[Stored items]
····················

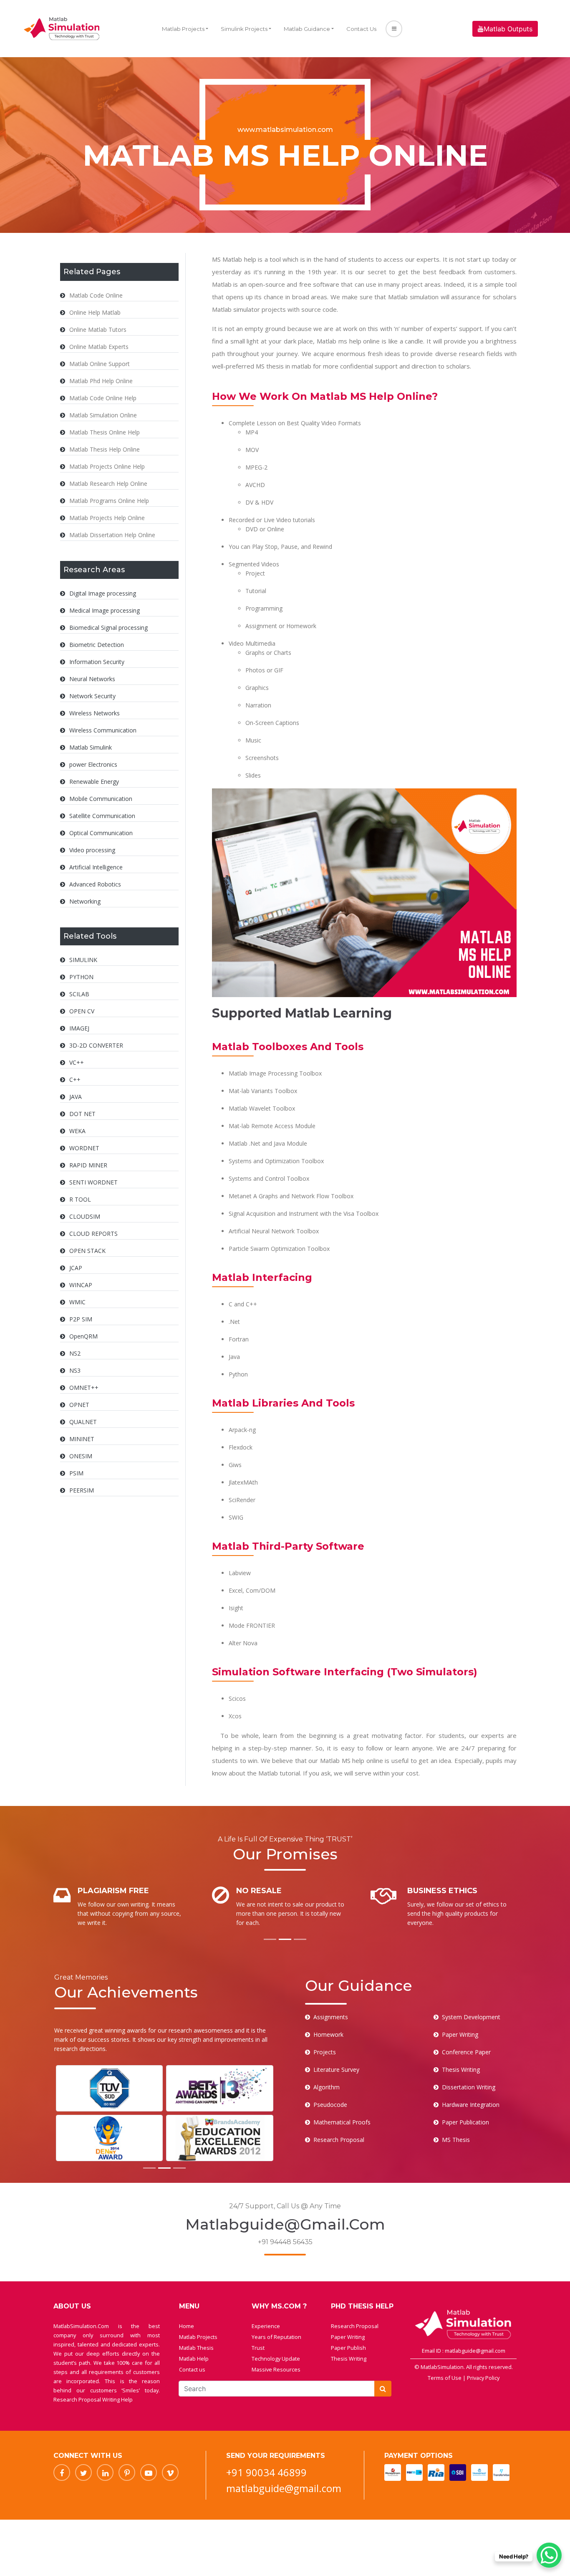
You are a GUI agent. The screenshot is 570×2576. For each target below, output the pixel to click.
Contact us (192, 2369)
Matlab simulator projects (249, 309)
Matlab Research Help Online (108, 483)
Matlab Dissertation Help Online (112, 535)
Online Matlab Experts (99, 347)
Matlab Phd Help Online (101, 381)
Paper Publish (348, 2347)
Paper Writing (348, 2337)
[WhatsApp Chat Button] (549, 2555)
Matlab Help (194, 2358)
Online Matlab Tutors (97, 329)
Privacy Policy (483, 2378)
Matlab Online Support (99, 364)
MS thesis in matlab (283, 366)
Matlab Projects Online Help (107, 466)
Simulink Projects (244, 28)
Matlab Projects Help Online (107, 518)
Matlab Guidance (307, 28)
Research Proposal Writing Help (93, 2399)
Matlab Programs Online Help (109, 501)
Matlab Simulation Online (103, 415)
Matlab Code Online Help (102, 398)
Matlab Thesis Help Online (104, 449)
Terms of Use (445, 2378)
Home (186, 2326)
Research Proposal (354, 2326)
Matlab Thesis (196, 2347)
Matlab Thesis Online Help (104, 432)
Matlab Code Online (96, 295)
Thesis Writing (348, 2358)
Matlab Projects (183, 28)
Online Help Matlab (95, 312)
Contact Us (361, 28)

····················

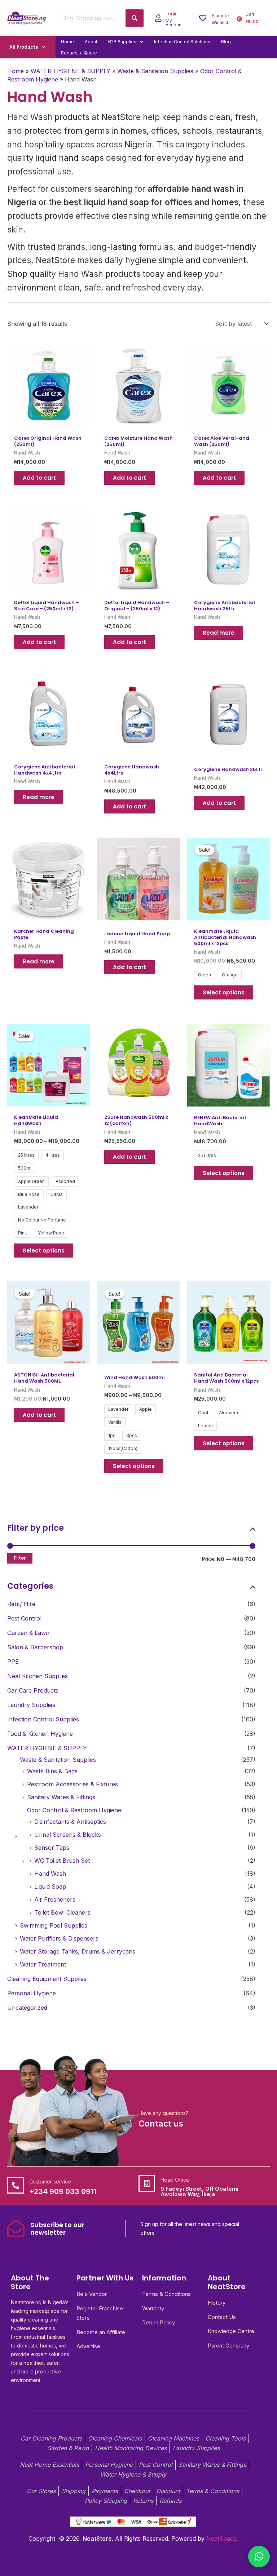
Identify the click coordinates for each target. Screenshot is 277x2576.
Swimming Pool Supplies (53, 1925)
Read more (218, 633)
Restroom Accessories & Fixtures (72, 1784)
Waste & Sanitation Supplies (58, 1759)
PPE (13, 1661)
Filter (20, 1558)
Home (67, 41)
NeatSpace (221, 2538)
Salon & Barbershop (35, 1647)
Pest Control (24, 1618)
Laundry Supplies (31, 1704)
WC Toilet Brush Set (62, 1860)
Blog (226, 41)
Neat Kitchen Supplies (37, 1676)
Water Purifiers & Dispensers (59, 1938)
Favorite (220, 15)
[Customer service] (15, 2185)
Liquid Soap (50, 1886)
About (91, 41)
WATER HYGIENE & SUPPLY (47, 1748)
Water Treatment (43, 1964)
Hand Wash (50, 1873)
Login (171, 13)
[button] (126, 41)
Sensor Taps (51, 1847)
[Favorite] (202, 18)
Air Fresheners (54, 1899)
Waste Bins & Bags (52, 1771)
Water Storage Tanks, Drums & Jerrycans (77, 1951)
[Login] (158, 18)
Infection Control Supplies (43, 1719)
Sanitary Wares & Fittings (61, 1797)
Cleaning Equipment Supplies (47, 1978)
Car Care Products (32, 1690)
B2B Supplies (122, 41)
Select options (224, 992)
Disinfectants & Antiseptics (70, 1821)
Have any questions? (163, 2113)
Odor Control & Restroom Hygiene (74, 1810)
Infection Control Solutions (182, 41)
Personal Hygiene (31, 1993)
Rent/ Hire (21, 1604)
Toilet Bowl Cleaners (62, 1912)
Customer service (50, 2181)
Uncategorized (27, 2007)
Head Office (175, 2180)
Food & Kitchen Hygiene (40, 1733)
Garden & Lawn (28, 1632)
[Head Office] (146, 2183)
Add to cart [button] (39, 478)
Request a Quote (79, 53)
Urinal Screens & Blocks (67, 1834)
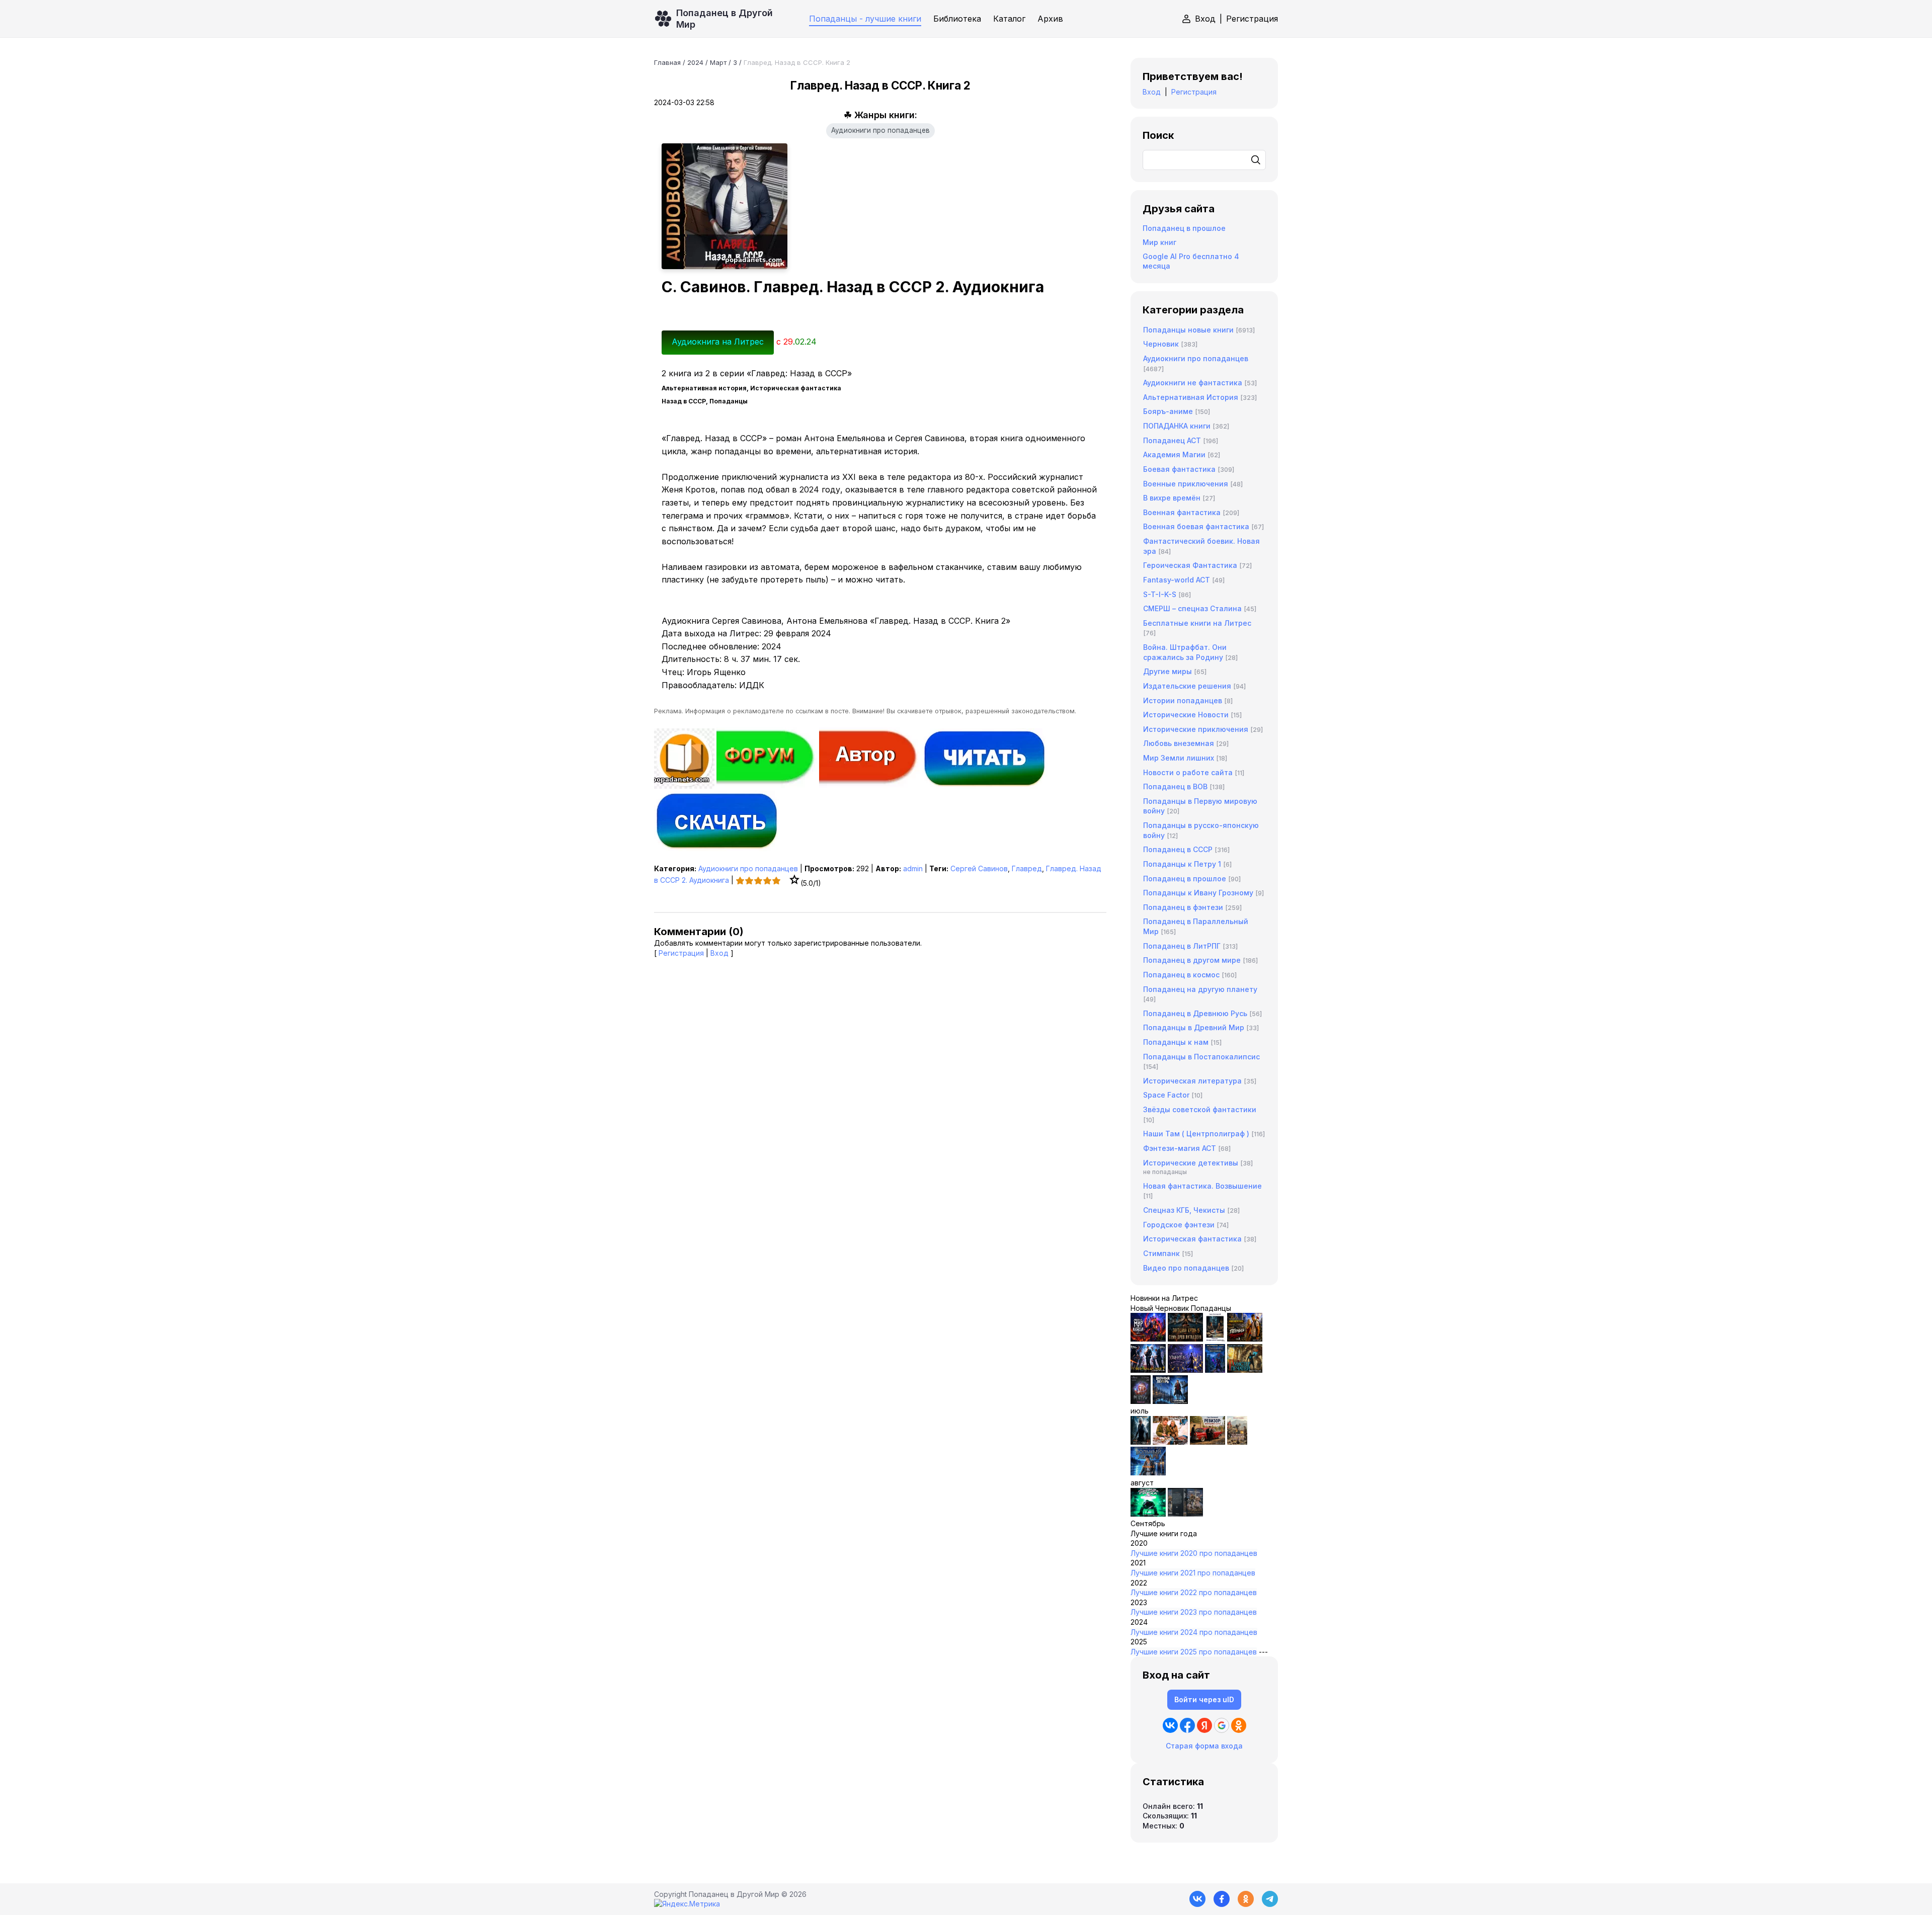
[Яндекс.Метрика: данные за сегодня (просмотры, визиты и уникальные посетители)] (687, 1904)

····················

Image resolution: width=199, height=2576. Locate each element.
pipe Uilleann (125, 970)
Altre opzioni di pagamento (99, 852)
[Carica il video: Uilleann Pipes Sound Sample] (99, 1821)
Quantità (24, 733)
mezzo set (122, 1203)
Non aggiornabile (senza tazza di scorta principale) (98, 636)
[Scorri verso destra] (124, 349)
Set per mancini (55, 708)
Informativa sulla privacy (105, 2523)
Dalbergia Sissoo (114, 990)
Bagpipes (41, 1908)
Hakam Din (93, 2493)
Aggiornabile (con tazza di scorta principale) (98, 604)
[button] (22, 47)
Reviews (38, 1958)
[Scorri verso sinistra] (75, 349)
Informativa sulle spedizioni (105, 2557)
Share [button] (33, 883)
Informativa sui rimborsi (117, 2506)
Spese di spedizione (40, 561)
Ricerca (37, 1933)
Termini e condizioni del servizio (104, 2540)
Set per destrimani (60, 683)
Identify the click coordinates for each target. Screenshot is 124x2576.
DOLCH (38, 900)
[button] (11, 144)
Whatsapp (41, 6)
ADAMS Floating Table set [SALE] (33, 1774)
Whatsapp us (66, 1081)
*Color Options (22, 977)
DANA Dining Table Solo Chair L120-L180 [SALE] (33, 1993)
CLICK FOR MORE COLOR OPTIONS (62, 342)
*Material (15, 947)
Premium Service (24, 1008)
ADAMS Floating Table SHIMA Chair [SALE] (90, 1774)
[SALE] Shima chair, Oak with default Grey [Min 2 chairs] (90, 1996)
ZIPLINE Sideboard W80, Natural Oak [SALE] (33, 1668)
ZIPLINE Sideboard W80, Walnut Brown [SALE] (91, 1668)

····················

Once the line with "Laundry Supplies (31, 1704)" is found in the records above, print exactly that line and every line after it through the line with "[Login] (158, 18)".

Laundry Supplies (31, 1704)
WC Toilet Brush Set (62, 1860)
Blog (226, 41)
Neat Kitchen Supplies (37, 1676)
Water Purifiers & Dispensers (59, 1938)
Favorite (220, 15)
[Customer service] (15, 2185)
Liquid Soap (50, 1886)
About (91, 41)
WATER HYGIENE & SUPPLY (47, 1748)
Water Treatment (43, 1964)
Hand Wash (50, 1873)
Login (171, 13)
[button] (126, 41)
Sensor Taps (51, 1847)
[Favorite] (202, 18)
Air Fresheners (54, 1899)
Waste Bins & Bags (52, 1771)
Water Storage Tanks, Drums & Jerrycans (77, 1951)
[Login] (158, 18)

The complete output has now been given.